To run this example on your own computer, please follow these setup instructions. These instructions assume you already have R and/or RStudio installed on your computer.
Download or clone the git repository on your computer.
Launch R, and change the working directory to be the analysis
folder inside your local copy of the smash-paper
git repository.
Install some of the packages used here, and in the code below:
install.packages(c("devtools","ggplot2","cowplot"))

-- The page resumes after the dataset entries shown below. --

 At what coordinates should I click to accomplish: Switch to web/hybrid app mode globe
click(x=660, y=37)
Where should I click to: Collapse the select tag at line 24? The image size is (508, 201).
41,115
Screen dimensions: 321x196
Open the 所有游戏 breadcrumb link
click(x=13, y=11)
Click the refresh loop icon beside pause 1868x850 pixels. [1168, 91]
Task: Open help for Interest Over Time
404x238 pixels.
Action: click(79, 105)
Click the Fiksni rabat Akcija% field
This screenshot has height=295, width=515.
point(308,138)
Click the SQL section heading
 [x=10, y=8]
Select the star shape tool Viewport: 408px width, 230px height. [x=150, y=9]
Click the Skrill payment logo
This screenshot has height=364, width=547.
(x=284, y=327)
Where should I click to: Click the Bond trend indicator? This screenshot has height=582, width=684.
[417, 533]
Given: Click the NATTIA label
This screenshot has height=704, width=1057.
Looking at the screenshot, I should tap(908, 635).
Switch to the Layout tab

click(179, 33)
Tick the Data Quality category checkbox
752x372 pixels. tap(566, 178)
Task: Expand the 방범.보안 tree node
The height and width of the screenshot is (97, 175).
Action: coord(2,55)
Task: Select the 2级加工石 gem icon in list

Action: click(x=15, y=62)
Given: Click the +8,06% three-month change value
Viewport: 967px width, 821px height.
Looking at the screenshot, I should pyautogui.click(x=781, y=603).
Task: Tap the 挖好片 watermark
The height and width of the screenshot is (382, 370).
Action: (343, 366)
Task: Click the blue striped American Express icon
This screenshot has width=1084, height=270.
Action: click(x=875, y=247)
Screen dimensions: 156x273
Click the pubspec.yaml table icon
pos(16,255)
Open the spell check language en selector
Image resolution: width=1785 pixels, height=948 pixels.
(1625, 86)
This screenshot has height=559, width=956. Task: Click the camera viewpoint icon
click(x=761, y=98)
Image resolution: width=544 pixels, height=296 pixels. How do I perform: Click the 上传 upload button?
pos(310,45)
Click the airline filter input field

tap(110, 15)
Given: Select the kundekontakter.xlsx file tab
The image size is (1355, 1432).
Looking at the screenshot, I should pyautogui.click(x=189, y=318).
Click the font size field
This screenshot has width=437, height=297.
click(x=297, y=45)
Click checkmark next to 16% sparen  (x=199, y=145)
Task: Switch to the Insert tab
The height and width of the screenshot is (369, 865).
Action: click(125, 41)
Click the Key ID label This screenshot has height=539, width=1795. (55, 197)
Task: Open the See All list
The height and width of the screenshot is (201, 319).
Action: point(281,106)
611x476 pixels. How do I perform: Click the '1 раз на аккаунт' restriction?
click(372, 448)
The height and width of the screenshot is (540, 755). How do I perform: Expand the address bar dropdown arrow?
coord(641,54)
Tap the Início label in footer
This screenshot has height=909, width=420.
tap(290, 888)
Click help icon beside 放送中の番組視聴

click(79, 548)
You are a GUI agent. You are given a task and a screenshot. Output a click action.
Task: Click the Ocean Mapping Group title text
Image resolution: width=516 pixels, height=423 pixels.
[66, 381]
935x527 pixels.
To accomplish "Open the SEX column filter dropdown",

Finally, install the ashr and smashr packages from GitHub:
library(devtools)
install_github("stephens999/ashr",upgrade_dependencies = FALSE)
install_github("stephenslab/smashr",upgrade_dependencies = FALSE)
See the “Session Info” at the bottom of this example for the versions of the software and R packages that were used to generate the results shown below.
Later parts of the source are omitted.